* Passage to read:
%%

DR LUCILLE BAIRD’S fervent demonstration of commitment to her life’s pastoral mission catapulted her into the spotlight many years ago. Her unrelenting stance on national issues and her firebrand style of delivering her message have attracted both converts and many detractors.
It is now 30 years of her ministry and the outspoken pastor says: “I have endured 30 years of bashing and ridicule.” Last week, in an interview with Easy Magazine, she made the admission: “I really want to share my heart . . . .I want to be as naked as I can be in terms of who is Lucille Baird and where my heart is and what I want to see happen in my country . . . because I am a strong woman.
“Because I speak to issues nationally, people have defined me as this aggressive person who is uncaring and radical, an opportunist. That is not me at all.”
Who, then, is Lucille Baird?
“I am a woman that loves the Lord with all my heart and all my soul and all my being and as a result of loving God, I would do anything for my people and for my country.
“I am a patriotic Barbadian . . . a compassionate mother, a loving wife and a 24-hour on-call pastor.
“I do what I do only because of the call of God upon my life . . . . I wanted to be a lawyer, I never wanted to be a pastor.”
She maintains that she is not the overly-aggressive woman “portrayed out there”, though she admits “I am aggressive when I am dealing with national issues that seek to undermine the country and to undermine our youth and to undermine our morality and our ethics and our Christianity”.
Apart from those times, “I am the softest person”, she declares.Nonetheless, there are issues which are “like fire in my bones, in my belly, something that is upon me that does not stop until I have dealt with the issue”, she concedes.
These are matters which she says she is moved by the Holy Spirit to address fearlessly.
At times becoming emotional even to the point of the occasional tears, Baird described a life committed to God ever since she first knelt at the altar of Sister Greene’s Mission in Weston, St James, at age nine “and gave my life to the Lord”.
One of ten children, she grew up in a home where her late mother was a Christian and her father an alcoholic.

%%

* Source excerpt:

%%

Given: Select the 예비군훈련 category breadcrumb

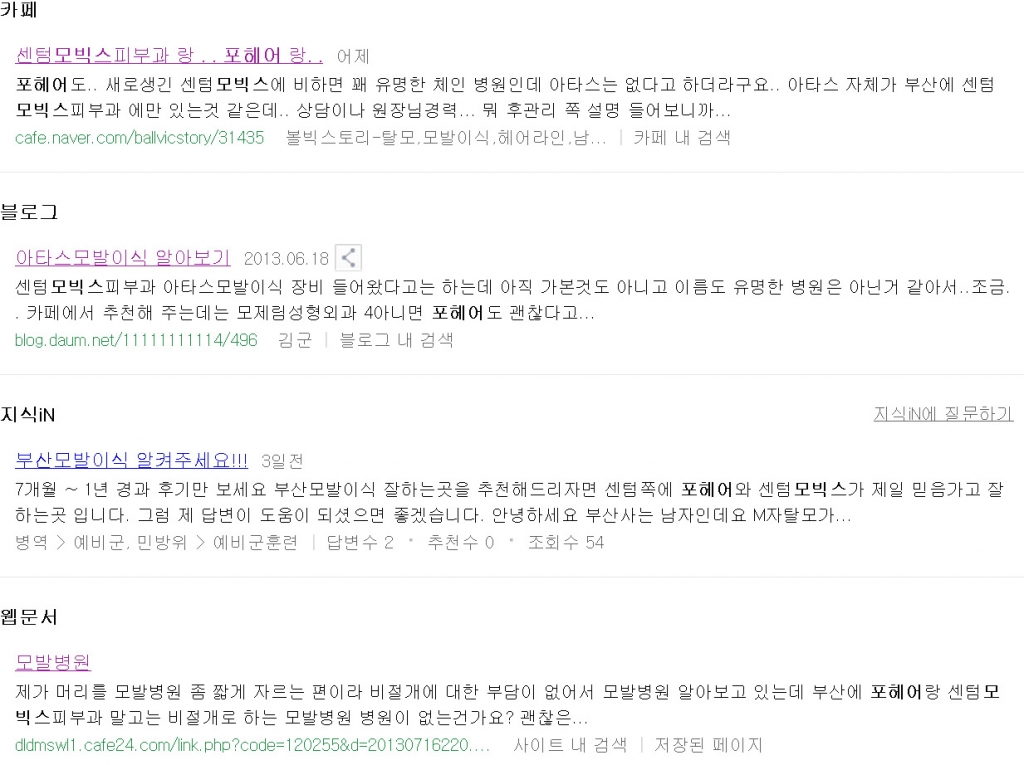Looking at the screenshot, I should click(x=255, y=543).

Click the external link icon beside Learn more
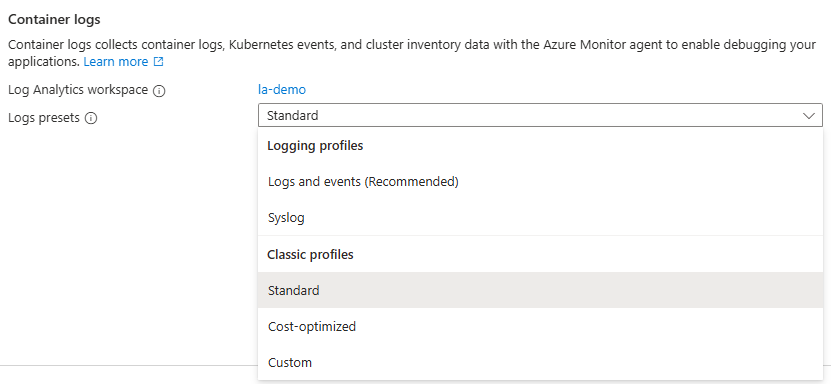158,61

%%

* Requests:
(A) Shorten the paragraph of the profile of Lucille Baird that begins "At times becoming emotional" while keeping its main facts.
(B) Pick up the profile of Lucille Baird after its final sentence and carry it forward.

* Results:
(A) Sometimes moved to tears, Baird described a life devoted to God since age nine, when she first knelt at the altar of Sister Greene's Mission in Weston, St James, and gave her life to the Lord.

(B)
“You don’t have any idea of what it is like to live in an alcoholic home,” she said. “Why I care for people so much and I try to help people and try to prevent young people from being hurt is because I have been hurt a lot and so I understand people’s pain, being the product of an alcoholic father and seeing abuse at its worst.”
The church leader, who describes herself as “an extremist for God”, says she has had no life apart from life in the church; she has never been to a dance or to the theatre.
It was in the church that she met her husband of 36 years, her “Rock of Gibraltar”, Apostle Chris Baird, senior pastor and co-founder of Mount Zion’s Missions International.
Male-dominated area
However, when she started Mount Zion’s Missions in Rock Dundo, St James, conducting Sunday school classes for children in the neighbourhood under a mango tree and later attracting adults to the wooden church once located in the complex where an impressive million-dollar edifice now stands, she was alone.
Her husband had continued at his church. He decided to join her six years later. Recognising his wife’s drive and passion, he stepped back and allowed her to go forward as she grew in her ministry.
“He made a concerted effort to push me into visibility,” she acknowledged. “He told me ‘I will decrease so you will increase’.”
He explained: “I made a point early in our ministry that I would make sure that she gets as much exposure as possible . . . . I found quite frankly that in our society there have always been issues with a male-dominated society . . . . I am aware God does not have a gender problem.”
Baird calls being a female in a male-dominated area one of her “big” challenges.
Another is “the fact that I am not the stereotype pastor because I wear make-up and I wear jewellery”.
She explains: “When I became a pastor that (make-up and jewellery) was taboo and so I had to be a pioneer for the female pastor wearing make-up and jewellery and dressing nice.” From early she broke the tradition of the matronly appearance of the female pastor. Hers is the picture of a fashionably-dressed woman, always immaculately turned out.
Defending her choice, Baird asserts: “People cannot connect the fact that you are dressing well, looking well, speaking well and loving God. You have to have an agenda. It must be ambition and not vision.”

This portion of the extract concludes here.